Data extract:
Segment Open

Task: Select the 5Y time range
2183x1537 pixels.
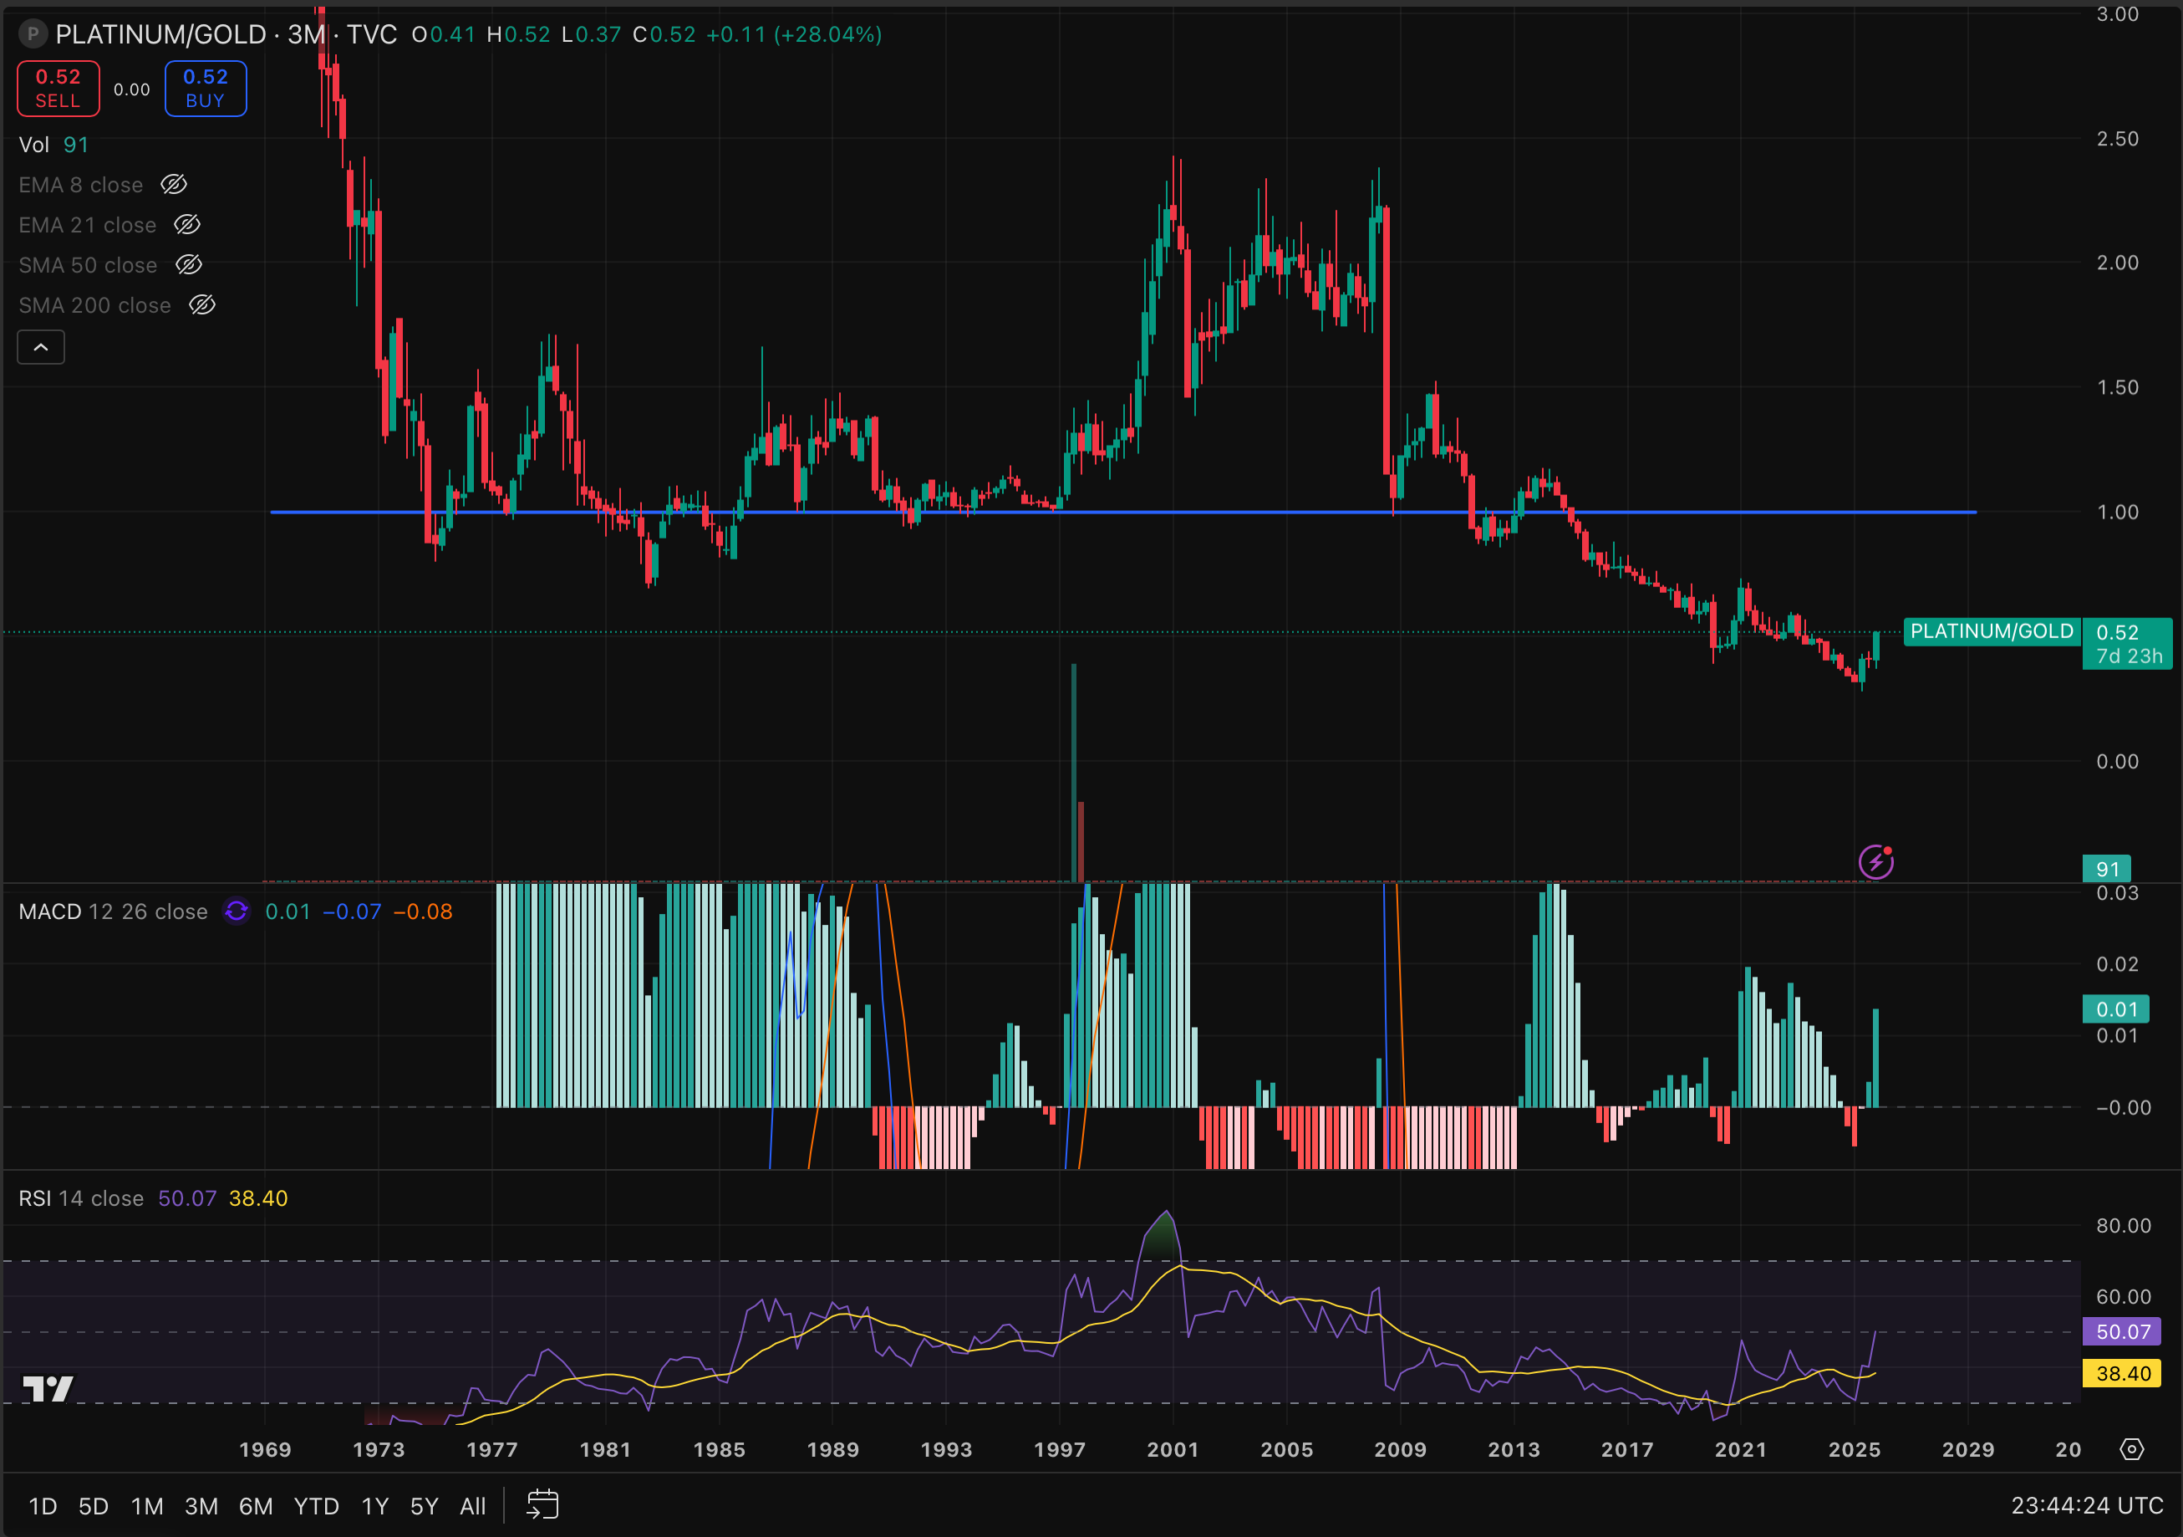Action: point(424,1506)
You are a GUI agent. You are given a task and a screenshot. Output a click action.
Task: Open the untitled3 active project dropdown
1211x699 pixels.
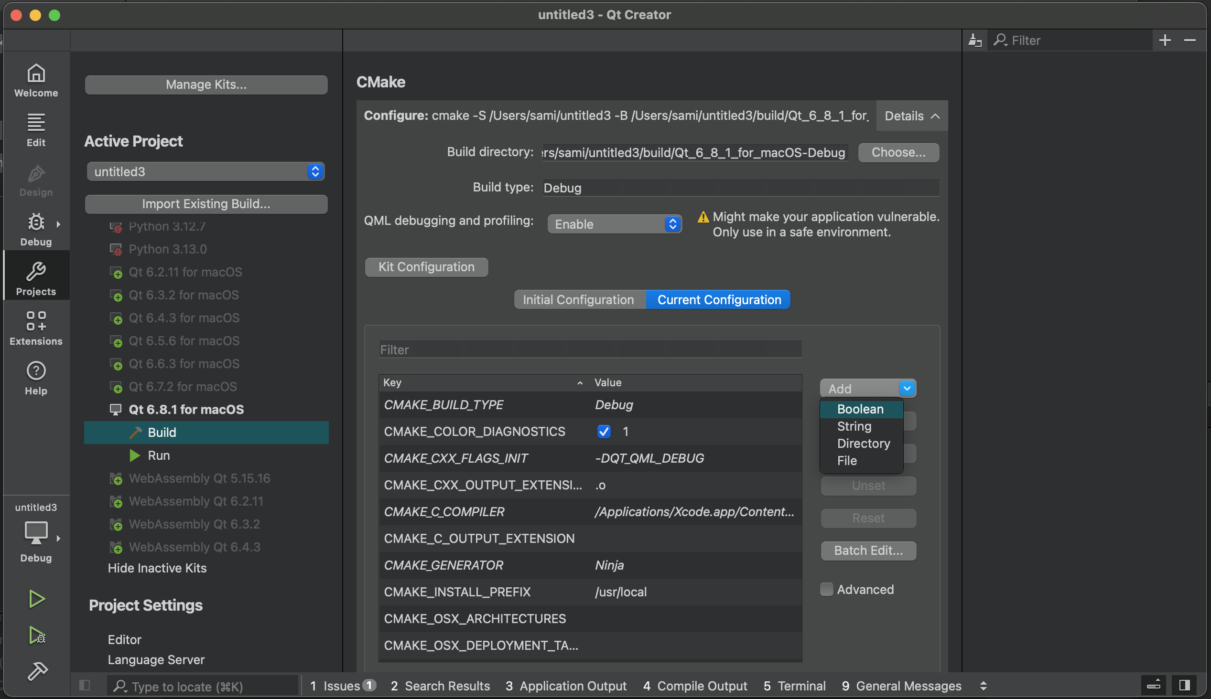[206, 171]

Segment Closed

Exercise requirements:
Pictures are to be left out, and each line from the one that contains "You are a GUI" through the end of the listing is to be copied exactly.

Answer:
You are a GUI agent. You are given a task and a screenshot. Output a click action.
Task: Open the untitled3 active project dropdown
1211x699 pixels.
[206, 171]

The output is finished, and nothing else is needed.